___ Source data
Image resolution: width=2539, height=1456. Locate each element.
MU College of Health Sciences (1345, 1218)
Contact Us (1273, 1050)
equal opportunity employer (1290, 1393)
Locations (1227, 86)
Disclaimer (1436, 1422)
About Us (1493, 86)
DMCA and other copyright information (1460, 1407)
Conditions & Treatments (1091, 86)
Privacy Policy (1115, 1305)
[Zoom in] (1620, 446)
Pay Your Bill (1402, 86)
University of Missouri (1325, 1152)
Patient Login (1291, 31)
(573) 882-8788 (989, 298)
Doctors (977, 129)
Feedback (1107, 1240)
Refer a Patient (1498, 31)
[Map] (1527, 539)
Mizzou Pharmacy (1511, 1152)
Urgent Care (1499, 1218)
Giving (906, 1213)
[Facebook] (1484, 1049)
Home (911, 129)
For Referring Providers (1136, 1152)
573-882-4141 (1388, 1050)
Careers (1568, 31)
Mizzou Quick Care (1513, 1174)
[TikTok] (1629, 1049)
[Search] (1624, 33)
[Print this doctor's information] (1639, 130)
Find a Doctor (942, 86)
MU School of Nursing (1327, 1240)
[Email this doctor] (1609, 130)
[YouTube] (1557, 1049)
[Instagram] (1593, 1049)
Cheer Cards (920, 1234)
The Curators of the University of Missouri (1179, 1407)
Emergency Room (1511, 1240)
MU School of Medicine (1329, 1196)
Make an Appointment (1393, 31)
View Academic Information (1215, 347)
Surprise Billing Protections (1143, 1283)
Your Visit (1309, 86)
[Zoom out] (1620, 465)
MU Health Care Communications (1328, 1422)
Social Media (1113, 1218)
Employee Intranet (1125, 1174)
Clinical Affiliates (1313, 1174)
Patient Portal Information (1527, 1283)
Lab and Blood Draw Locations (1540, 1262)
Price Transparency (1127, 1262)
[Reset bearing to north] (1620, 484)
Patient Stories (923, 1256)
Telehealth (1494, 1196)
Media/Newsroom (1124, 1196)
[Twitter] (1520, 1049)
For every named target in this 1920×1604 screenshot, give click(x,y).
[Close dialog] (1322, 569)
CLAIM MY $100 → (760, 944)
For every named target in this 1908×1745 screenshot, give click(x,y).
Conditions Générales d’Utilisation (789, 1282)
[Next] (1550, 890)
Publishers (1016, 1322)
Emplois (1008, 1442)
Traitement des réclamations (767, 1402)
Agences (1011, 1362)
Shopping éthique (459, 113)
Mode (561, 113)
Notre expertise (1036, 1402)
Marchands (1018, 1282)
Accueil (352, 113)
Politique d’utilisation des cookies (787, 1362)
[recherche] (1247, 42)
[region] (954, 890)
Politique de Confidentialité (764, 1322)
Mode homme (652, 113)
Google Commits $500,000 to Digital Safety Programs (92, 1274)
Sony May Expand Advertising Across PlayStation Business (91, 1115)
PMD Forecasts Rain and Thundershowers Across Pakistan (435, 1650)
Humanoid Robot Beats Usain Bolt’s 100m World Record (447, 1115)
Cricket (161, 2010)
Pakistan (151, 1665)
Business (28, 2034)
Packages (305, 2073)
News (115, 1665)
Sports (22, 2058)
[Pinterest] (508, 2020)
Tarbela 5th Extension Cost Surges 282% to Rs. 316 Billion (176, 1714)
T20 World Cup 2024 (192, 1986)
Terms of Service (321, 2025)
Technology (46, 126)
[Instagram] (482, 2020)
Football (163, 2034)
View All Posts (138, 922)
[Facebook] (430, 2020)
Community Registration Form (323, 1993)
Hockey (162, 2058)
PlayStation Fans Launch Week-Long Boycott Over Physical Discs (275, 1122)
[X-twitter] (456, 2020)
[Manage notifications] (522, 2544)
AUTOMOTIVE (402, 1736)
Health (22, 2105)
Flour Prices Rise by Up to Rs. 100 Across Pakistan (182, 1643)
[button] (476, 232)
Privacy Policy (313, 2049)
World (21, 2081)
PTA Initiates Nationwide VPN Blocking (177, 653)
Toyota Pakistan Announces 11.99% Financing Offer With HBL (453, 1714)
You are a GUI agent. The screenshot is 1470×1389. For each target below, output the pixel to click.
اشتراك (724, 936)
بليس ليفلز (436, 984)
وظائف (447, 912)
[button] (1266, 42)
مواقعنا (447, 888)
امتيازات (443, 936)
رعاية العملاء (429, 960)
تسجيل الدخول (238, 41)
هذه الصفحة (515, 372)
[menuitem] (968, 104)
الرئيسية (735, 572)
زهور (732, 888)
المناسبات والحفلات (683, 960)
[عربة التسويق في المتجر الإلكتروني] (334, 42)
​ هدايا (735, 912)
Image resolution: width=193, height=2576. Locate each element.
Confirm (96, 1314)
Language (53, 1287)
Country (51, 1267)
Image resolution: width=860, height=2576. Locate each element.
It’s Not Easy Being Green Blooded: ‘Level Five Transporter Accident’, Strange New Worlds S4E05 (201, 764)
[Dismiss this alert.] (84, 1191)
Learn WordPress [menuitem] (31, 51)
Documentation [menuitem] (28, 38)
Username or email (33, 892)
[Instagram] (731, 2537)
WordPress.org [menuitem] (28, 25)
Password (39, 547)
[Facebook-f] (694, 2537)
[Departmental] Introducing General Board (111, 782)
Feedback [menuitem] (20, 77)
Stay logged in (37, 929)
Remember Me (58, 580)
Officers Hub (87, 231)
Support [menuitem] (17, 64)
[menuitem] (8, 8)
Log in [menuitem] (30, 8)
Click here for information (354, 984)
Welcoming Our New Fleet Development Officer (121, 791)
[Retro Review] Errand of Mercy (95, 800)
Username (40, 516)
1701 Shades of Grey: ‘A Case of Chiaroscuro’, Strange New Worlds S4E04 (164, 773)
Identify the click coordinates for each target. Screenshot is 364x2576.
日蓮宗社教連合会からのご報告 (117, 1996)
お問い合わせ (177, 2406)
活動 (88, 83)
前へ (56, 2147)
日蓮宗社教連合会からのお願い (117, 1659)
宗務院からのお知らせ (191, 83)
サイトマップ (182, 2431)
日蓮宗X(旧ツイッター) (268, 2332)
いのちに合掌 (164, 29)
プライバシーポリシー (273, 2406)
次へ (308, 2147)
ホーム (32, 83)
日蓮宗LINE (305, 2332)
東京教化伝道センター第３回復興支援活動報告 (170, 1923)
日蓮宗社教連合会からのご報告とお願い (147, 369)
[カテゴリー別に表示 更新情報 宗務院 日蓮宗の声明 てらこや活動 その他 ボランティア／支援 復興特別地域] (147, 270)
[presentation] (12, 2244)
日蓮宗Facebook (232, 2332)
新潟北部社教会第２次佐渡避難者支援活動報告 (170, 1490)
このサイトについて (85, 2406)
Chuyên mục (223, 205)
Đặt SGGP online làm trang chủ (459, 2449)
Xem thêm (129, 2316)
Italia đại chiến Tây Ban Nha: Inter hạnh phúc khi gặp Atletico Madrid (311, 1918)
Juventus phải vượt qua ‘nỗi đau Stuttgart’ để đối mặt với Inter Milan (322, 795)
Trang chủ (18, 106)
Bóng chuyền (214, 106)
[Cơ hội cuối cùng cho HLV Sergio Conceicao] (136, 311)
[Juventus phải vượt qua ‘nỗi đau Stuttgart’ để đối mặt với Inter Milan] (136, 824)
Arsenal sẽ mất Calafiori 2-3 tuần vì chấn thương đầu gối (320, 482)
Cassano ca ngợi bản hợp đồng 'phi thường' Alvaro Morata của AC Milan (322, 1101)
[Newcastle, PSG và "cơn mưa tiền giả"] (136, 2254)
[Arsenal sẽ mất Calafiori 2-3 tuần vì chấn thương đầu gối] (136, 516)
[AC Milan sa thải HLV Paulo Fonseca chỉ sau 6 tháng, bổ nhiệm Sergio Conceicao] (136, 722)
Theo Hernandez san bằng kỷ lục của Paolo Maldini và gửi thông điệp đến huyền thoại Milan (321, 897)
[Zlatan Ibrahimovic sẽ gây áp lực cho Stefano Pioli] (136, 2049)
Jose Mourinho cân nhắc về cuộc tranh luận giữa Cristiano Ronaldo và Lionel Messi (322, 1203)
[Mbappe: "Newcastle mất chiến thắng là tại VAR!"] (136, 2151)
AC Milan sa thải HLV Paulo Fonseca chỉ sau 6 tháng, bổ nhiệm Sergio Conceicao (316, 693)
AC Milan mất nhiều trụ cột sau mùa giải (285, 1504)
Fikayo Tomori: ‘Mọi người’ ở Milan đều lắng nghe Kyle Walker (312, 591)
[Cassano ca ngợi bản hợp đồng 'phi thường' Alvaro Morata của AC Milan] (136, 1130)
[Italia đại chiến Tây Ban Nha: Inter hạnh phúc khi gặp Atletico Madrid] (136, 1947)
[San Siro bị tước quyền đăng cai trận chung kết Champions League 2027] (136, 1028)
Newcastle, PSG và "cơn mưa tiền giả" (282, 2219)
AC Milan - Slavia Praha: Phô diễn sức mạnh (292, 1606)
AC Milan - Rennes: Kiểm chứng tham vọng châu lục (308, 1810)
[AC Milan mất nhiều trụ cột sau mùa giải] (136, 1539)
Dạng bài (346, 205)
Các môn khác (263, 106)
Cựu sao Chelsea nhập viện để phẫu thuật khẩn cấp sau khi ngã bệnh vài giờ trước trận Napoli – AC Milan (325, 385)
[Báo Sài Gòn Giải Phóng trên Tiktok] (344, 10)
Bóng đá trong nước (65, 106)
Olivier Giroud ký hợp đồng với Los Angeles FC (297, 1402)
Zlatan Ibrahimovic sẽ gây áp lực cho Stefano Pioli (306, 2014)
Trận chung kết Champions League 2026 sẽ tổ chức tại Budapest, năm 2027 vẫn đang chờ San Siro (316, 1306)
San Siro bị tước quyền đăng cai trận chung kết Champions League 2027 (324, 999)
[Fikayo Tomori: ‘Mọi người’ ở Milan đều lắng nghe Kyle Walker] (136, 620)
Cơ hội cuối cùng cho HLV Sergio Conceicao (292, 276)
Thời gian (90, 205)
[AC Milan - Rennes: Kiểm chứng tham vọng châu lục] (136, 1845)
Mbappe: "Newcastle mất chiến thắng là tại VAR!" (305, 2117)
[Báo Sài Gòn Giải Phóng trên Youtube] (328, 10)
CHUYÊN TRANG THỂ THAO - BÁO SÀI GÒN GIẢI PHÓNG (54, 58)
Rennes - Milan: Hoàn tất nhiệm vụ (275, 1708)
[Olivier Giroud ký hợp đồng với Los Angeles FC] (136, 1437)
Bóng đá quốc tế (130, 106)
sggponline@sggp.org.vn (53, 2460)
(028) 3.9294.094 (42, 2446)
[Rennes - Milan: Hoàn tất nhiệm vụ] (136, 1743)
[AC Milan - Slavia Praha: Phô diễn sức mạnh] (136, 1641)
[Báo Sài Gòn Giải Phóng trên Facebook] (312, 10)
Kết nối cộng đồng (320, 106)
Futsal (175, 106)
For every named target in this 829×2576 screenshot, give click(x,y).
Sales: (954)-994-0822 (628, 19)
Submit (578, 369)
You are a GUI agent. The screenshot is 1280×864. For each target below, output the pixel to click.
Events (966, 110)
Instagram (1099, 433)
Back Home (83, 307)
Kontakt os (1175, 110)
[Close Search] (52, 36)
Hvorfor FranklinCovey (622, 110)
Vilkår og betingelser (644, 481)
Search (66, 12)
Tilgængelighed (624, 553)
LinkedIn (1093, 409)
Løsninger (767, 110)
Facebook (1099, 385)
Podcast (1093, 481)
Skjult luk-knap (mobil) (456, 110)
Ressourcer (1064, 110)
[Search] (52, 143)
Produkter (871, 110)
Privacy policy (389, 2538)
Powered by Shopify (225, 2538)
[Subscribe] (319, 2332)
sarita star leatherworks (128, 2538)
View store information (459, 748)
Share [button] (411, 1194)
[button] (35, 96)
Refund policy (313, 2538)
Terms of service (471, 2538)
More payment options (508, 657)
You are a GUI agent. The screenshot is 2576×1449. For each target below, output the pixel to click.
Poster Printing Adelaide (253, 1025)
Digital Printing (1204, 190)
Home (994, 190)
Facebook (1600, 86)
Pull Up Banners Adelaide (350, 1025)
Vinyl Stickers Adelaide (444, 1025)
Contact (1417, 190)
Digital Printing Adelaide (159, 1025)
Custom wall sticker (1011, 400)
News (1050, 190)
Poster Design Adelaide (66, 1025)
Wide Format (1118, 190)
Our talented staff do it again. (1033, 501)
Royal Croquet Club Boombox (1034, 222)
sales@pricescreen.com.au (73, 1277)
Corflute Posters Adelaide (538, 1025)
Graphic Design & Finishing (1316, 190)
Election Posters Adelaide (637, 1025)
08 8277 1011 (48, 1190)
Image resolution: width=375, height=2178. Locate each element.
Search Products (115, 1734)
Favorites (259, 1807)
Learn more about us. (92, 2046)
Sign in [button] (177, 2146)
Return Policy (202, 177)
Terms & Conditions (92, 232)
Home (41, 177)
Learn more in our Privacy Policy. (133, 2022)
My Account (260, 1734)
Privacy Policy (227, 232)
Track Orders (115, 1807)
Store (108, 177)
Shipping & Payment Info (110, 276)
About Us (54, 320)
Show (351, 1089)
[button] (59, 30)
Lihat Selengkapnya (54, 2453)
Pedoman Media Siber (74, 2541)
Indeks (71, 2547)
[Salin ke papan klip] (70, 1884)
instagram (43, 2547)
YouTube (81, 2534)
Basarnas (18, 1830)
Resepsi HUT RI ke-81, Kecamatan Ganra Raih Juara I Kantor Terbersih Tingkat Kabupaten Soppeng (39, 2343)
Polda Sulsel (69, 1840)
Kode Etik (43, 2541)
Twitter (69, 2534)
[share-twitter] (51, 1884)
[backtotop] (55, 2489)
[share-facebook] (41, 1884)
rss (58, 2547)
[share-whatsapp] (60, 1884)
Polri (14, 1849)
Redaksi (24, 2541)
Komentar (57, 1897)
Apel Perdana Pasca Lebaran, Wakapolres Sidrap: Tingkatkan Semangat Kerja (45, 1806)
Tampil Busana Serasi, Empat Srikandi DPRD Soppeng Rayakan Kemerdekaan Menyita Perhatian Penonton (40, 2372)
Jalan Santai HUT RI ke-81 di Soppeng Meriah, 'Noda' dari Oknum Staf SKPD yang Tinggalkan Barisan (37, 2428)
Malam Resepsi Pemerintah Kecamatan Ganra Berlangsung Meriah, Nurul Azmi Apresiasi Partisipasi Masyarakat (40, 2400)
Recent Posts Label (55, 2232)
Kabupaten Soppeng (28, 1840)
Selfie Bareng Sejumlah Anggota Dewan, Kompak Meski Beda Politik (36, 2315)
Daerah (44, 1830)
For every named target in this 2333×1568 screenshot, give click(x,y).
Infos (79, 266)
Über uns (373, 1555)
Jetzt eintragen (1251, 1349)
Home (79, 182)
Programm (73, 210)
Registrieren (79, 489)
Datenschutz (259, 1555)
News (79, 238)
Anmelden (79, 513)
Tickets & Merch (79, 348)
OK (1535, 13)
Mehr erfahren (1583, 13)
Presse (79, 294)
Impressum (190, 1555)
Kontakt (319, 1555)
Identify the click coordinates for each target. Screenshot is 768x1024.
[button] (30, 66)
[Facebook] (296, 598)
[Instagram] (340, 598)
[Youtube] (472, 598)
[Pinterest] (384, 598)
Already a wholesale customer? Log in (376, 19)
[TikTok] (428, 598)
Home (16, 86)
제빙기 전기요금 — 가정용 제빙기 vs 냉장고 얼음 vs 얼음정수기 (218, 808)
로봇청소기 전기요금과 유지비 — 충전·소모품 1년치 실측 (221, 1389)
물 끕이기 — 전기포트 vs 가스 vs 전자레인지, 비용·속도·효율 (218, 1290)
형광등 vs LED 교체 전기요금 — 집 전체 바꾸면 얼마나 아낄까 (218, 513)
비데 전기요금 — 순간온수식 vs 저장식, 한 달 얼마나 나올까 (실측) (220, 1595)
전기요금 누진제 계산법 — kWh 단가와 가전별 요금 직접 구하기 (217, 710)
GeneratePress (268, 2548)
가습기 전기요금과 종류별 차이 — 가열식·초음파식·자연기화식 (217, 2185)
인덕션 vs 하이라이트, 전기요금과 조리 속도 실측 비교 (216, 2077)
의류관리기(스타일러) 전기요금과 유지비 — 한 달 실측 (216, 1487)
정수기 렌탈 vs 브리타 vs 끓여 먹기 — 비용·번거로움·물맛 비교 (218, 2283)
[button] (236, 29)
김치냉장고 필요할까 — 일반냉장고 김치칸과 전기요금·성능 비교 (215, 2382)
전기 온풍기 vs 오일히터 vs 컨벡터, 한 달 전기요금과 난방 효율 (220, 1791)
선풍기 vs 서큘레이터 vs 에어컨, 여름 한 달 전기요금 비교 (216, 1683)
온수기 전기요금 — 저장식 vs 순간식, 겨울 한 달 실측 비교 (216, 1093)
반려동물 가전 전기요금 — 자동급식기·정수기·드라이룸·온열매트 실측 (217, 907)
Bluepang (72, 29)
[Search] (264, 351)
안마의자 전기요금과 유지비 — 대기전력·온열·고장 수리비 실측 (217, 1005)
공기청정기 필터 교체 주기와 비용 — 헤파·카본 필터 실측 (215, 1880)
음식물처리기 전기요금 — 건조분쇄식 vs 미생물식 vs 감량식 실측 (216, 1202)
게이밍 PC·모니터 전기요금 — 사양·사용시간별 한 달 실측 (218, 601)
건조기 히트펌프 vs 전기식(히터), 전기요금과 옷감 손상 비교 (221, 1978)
______
Please rescale the data above, starting with the line that contains "Toyota Pakistan Announces" and going on through the line that contains "رعاية العملاء (429, 960)", and reproduce only those lines, requests included and unchanged. Multiply each answer coordinate by 0.8 and round to whole numbers, with halves rounded up.

Toyota Pakistan Announces 11.99% Financing Offer With HBL (362, 1371)
You are a GUI agent. The screenshot is 1470×1389. For each target below, output the pixel to click.
اشتراك (579, 749)
بليس ليفلز (349, 787)
وظائف (358, 730)
[button] (1013, 34)
مواقعنا (358, 710)
امتيازات (354, 749)
رعاية العملاء (343, 768)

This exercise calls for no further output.